= James Cavanagh (soldier) =

Irish-American soldier

James Cavanagh (c. 1831 – 7 January 1901) was an Irish-American soldier. He was the first general officer in the New York Guard.

==Biography==
Cavanagh was born in County Tipperary, Ireland and emigrated to New York when he was sixteen years old and went to work as a carpenter. In 1852 he enlisted as a private in the Sixty-Ninth Regiment of the Militia, and was captain of Company C of the state command when it went to take part in the American Civil War, April 23, 1861.

When the regiment returned after the First Battle of Bull Run and was reorganized as the Sixty-Ninth New York Volunteers of the Irish Brigade, he again went to the front as its major. In this rank he served during the campaigns of the Army of the Potomac, until the battle of Fredericksburg, 13 December 1862, when he was shot in the hip while leading the regiment in one of the charges up Marye's Heights. He was then discharged from the army because of the disabilities from his wound.
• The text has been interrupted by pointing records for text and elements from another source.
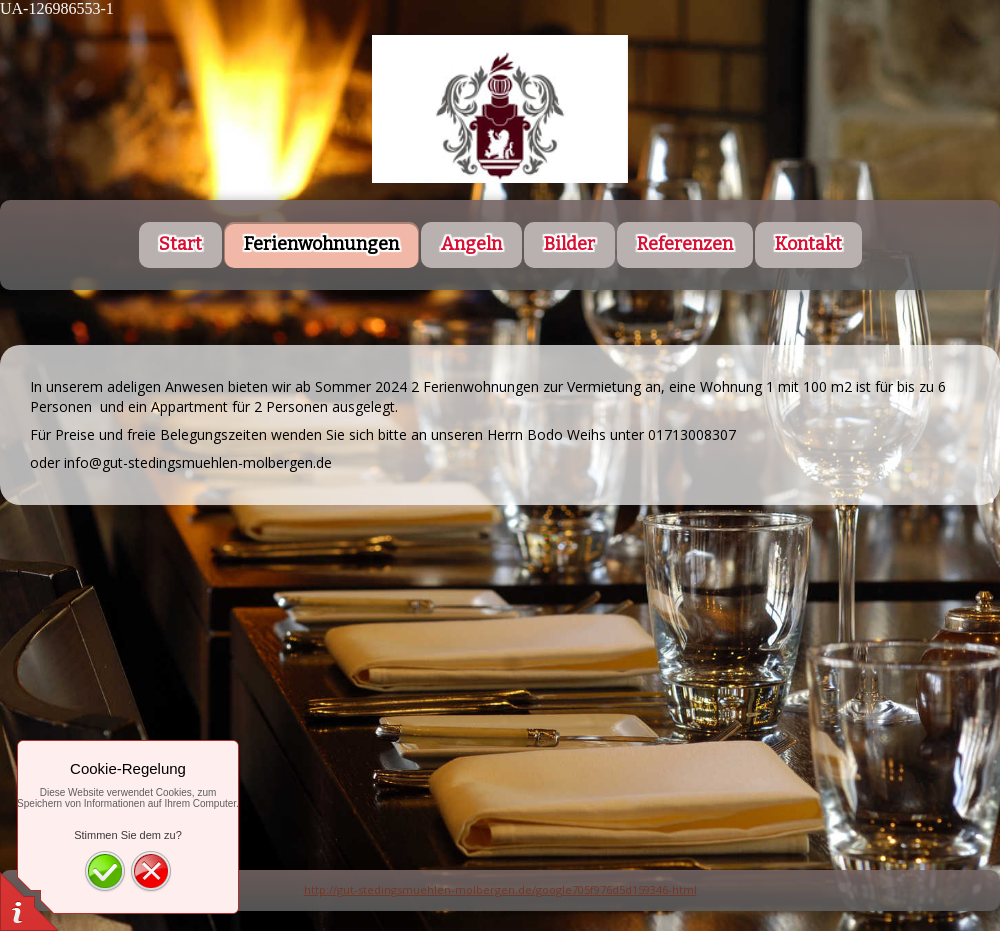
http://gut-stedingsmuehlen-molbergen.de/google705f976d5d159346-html (500, 889)
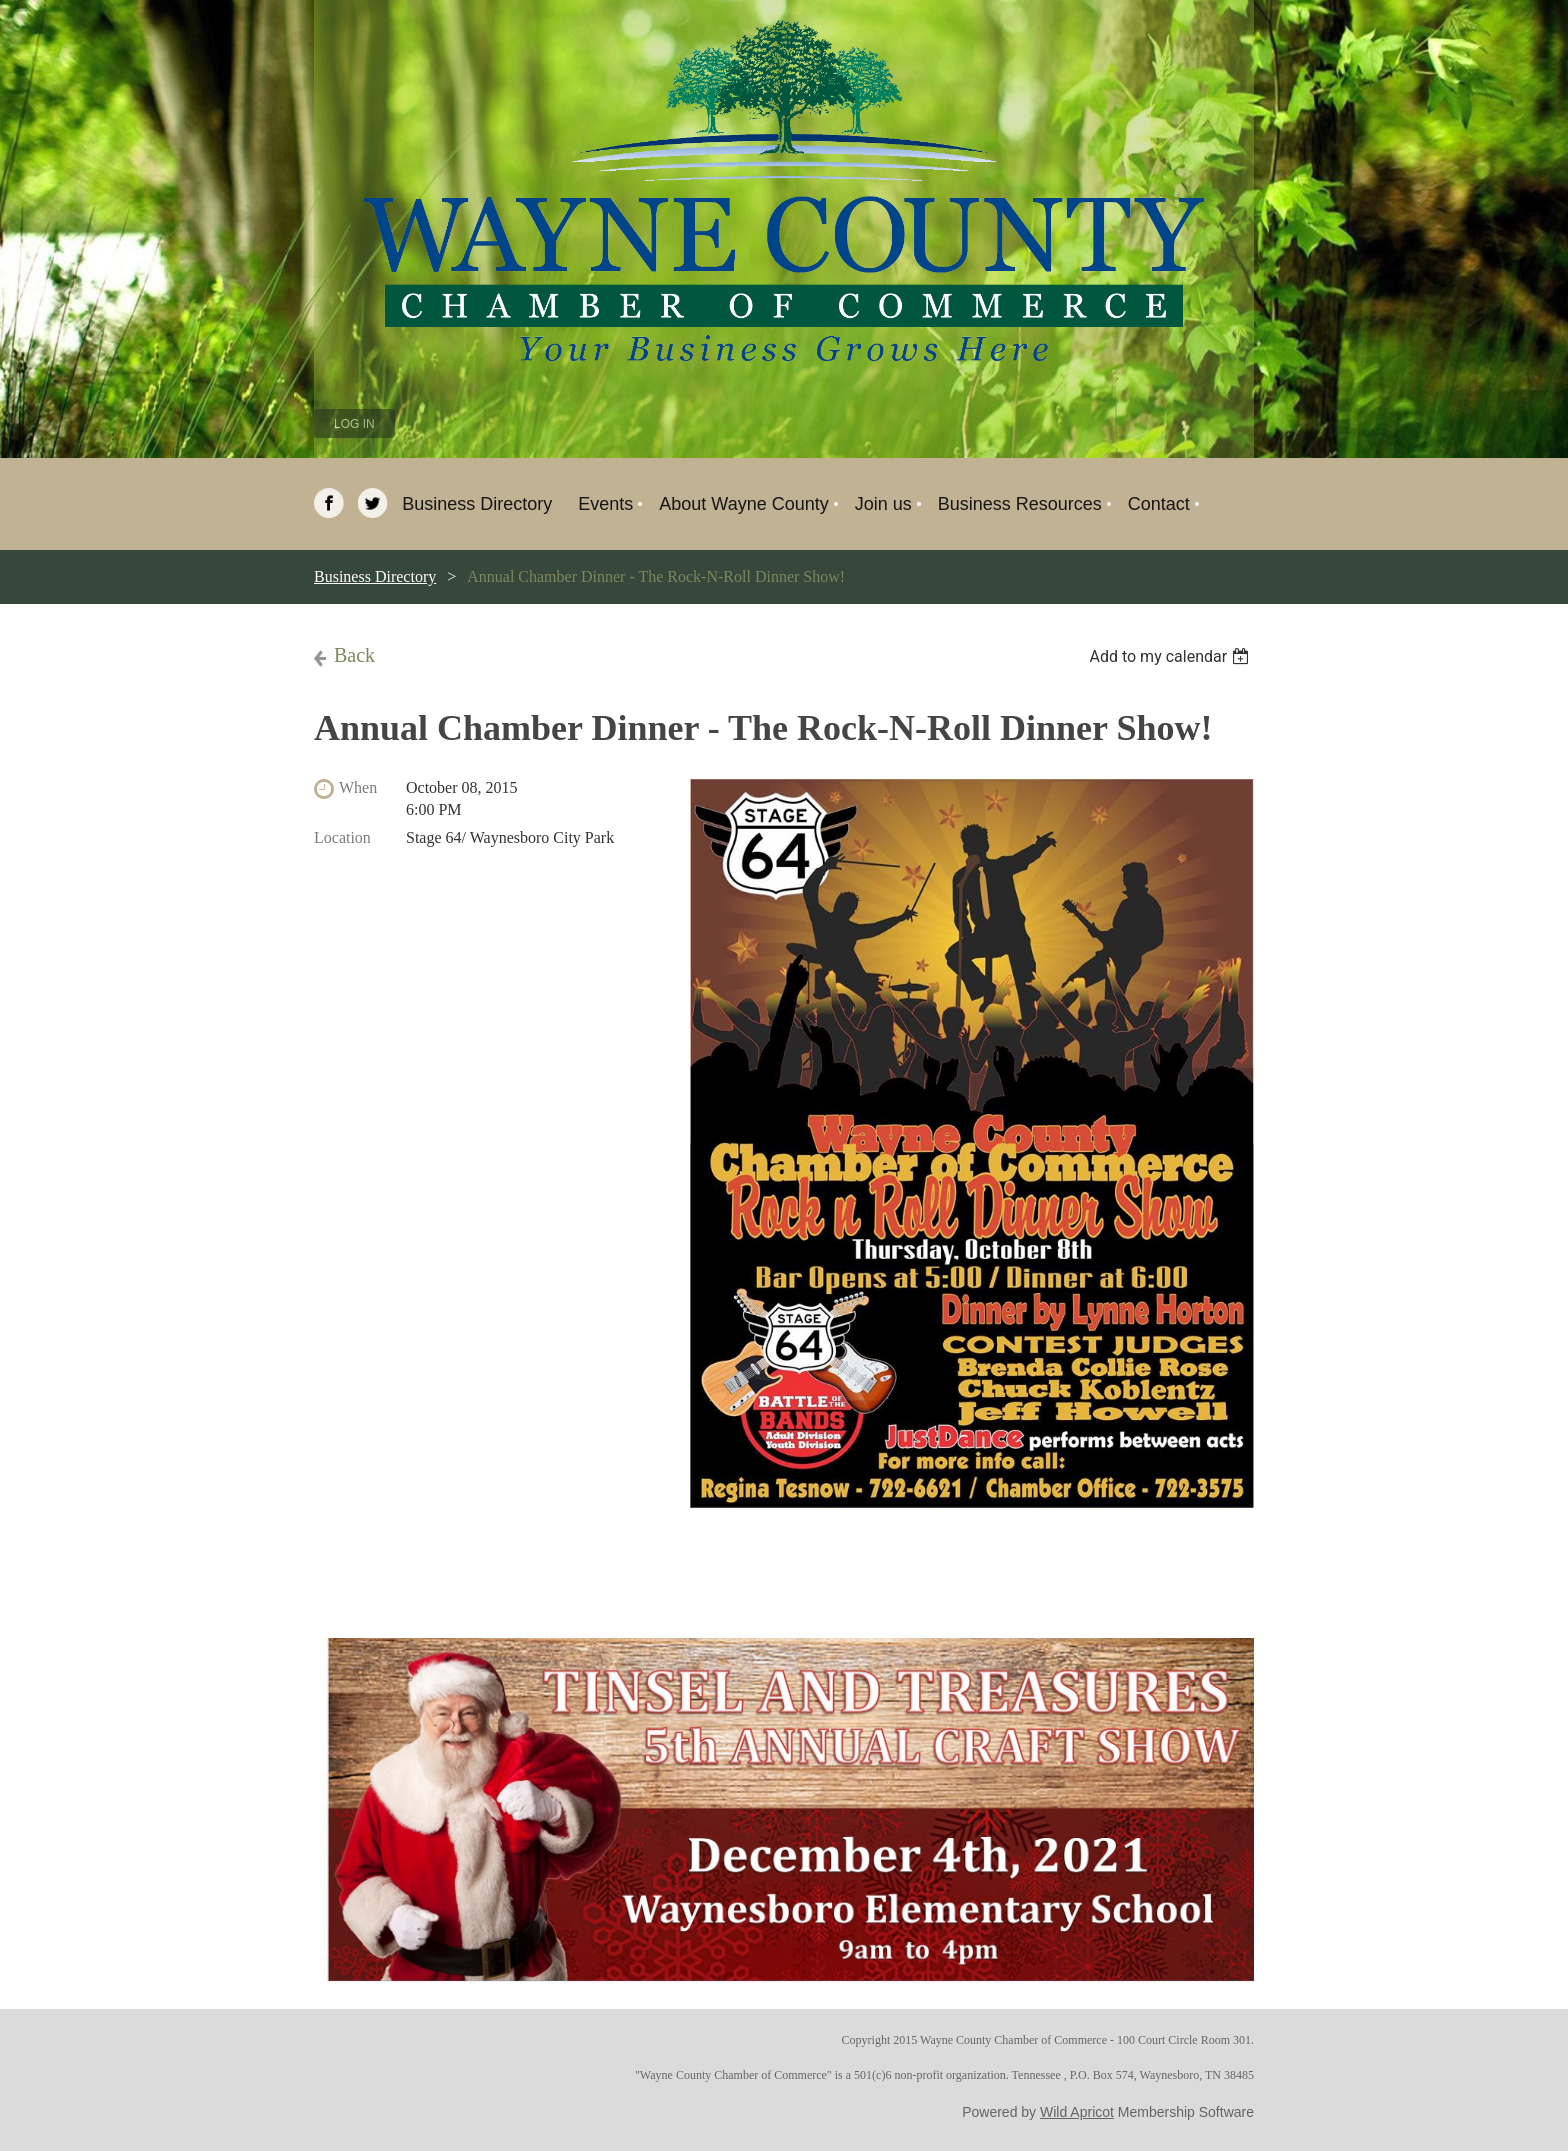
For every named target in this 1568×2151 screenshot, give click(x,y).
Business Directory (375, 576)
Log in (354, 424)
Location (342, 837)
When (358, 787)
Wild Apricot (1077, 2112)
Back (354, 655)
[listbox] (1171, 656)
When the State Militia was reorganized as the National Guard, he rejoined the regiment and was made its lieutenant-colonel. In 1867 he was elected colonel, which command he held for more than twenty years. He received the brevet of brigadier-general on 8 February 1893, the first time that rank was conferred on an officer of the New York State Militia, and in 1894 he retired, after a service of forty-two years. For a number of years before his death he was attached to the New York Custom House as a special customs inspector.